Another high of today was stopping to take the time to bring my family to the Lord. I had made it a goal to do more spiritually with the kids but as they day progressed I realized I had not done what I had intended. However, I also knew that though I didn’t start the day with a spiritual connection with my kids, I could do it right then. I grabbed some books about people in the Book of Mormon and started reading them with the kids. They not only listened but asked questions and it became a great teaching moment where I bore testimony of the impact that the Book of Mormon has had on my life. From the experience I now have a plan for how to teach my kids more about God and how he is such an integral part of my life.

My low though, was at the end of the day. I was tired, trying to make dinner, knowing that the kids were getting hungry and yet my oldest would not pick up the mess she had just made. I am proud of myself for not yelling at her, but I did go in the other room and scream at the top of my lungs. I just needed to let it out. I am thankful for a husband who tries to help me in the ways he can.

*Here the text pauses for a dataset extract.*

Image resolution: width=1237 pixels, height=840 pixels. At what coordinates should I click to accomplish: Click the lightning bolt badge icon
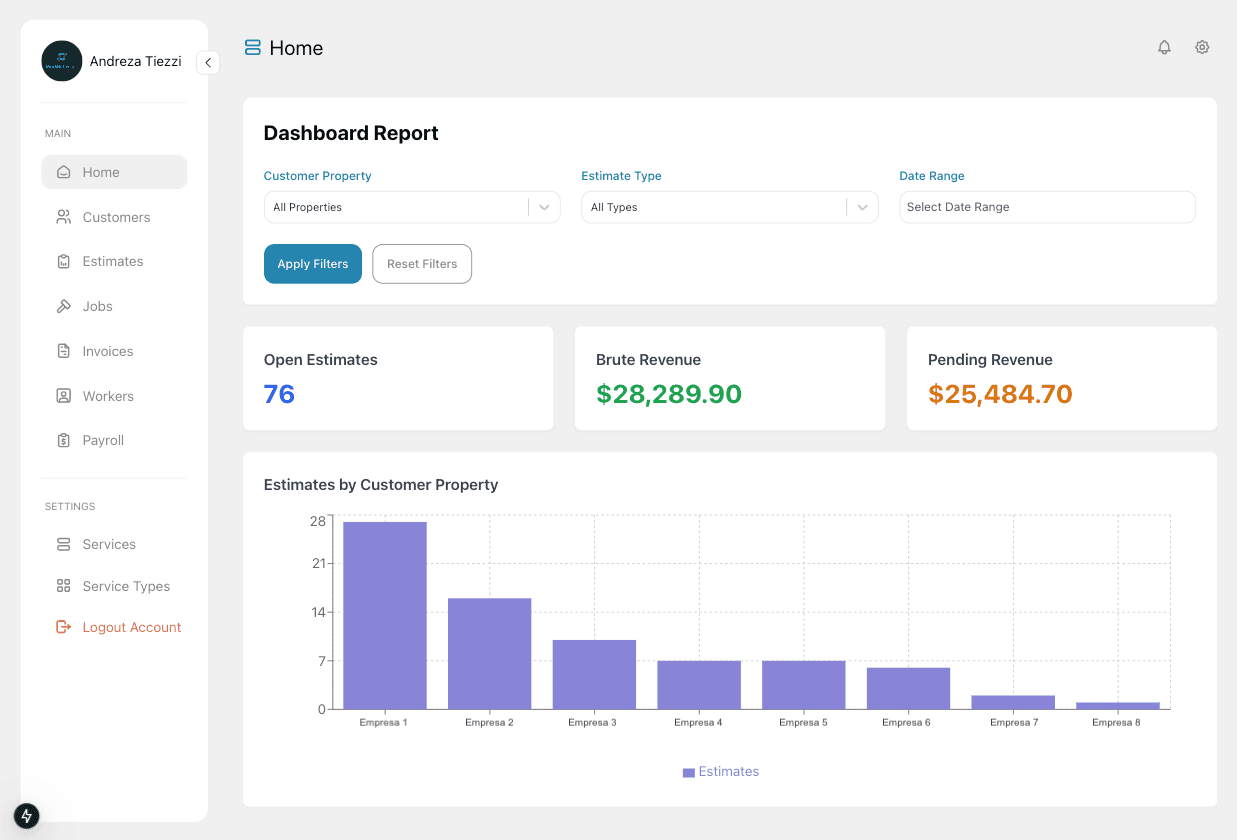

Another low, actually probably even lower, was that I was so consumed with trying to finish the post that I was working on, that I failed in connecting with my kids. It would have been such a good moment if I had just put my phone aside and posted it later. Connection is more important than content and I failed on that when I didn’t put my phone aside and played pirates and mermaids with my girls.

Yet, because of that, I kept repeating connection over content throughout the schooling time with Lils. It helped me gain a better view on how to help her when she was struggling to complete an assignment. I actually was able to take her in my arms and hold her through her frustration at not being able to find the words in her spelling word search. I held her as she calmed down. Then I spoke to her about how she was capable. How at times things are hard and difficult but we can still figure it out, if we keep trying. We just need to believe in ourselves. But, it starts with that belief. Without that belief in ourselves we would not move forward. First we need to choose to believe, letting that desire work within us.

I had highs. I had lows. I learned from both those highs and lows. I am still learning. I am growing. And I believe in my capacity to thrive.

Tomorrow is a new day. A day that will be filled with lessons and light.